I dislike modern memoirs. They are generally written by people who have either entirely lost their memories, or have never done anything worth remembering.
(Oscar Wilde (1854-1900), Anglo-Irish playwright, author. Ernest, in The Critic as Artist, pt. 1, published in Intentions (1891).
He continued, "which, however, is, no doubt, the true explanation of their popularity, as the English public always feels perfectly at its ease when a mediocrity is talking to it." In reply, Gilbert disagreed with Ernest's view of autobiography: "In literature mere egotism is delightful.")
The return of my birthday, if I remember it, fills me with thoughts which it seems to be the general care of humanity to escape.
(Samuel Johnson (1709-1784), British author, lexicographer. letter, Sept. 21, 1773, to Hester Thrale. The Letters of Samuel Johnson, vol. 1, no. 326, ed.

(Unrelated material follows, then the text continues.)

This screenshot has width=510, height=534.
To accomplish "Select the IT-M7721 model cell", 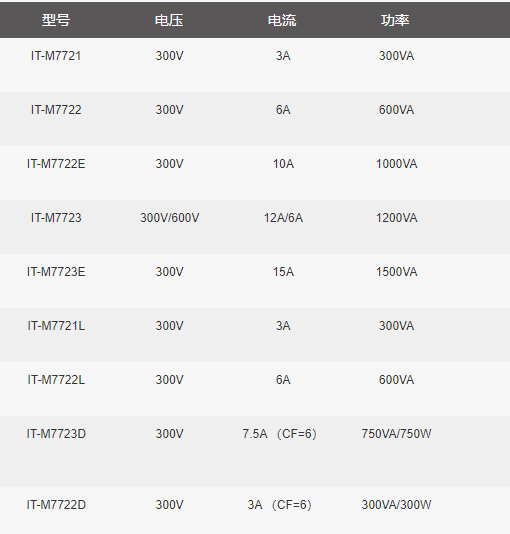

R.W. Chapman (1952).
Johnson added, "I can now look back upon threescore and four years, in which little has been done, and little has been enjoyed, a life diversified by misery, spent part in the sluggishness of penury, and part under the violence of pain, in gloomy discontent, or importunate distress.")
The necessity of labor and conversation with many men and things to the scholar is rarely well remembered.
(Henry David Thoreau (1817-1862), U.S. philosopher, author, naturalist. A Week on the Concord and Merrimack Rivers (1849), in The Writings of Henry David Thoreau, vol. 1, p. 108, Houghton Mifflin (1906).)
Solitude is dangerous to reason, without being favourable to virtue.... Remember that the solitary mortal is certainly luxurious, probably superstitious, and possibly mad.
(Samuel Johnson (1709-1784), British author, lexicographer. repr. In Johnsonian Miscellanies, vol. 1, ed. George Birkbeck Hill, p. 219 (1891). Quoted in Hester Piozzi, Anecdotes of the Late Samuel Johnson (1786).)
Do you remember you shot a seagull? A man came by chance, saw it and destroyed it, just to pass the time.
(Anton Pavlovich Chekhov (1860-1904), Russian dramatist, author. Nina, in The Seagull, act 4 (1896), trans. by Elisaveta Fen (1954).
Spoken to Trepliov, who shot the bird in act 1, laying it at Nina's feet as a symbol of his ruined hopes.)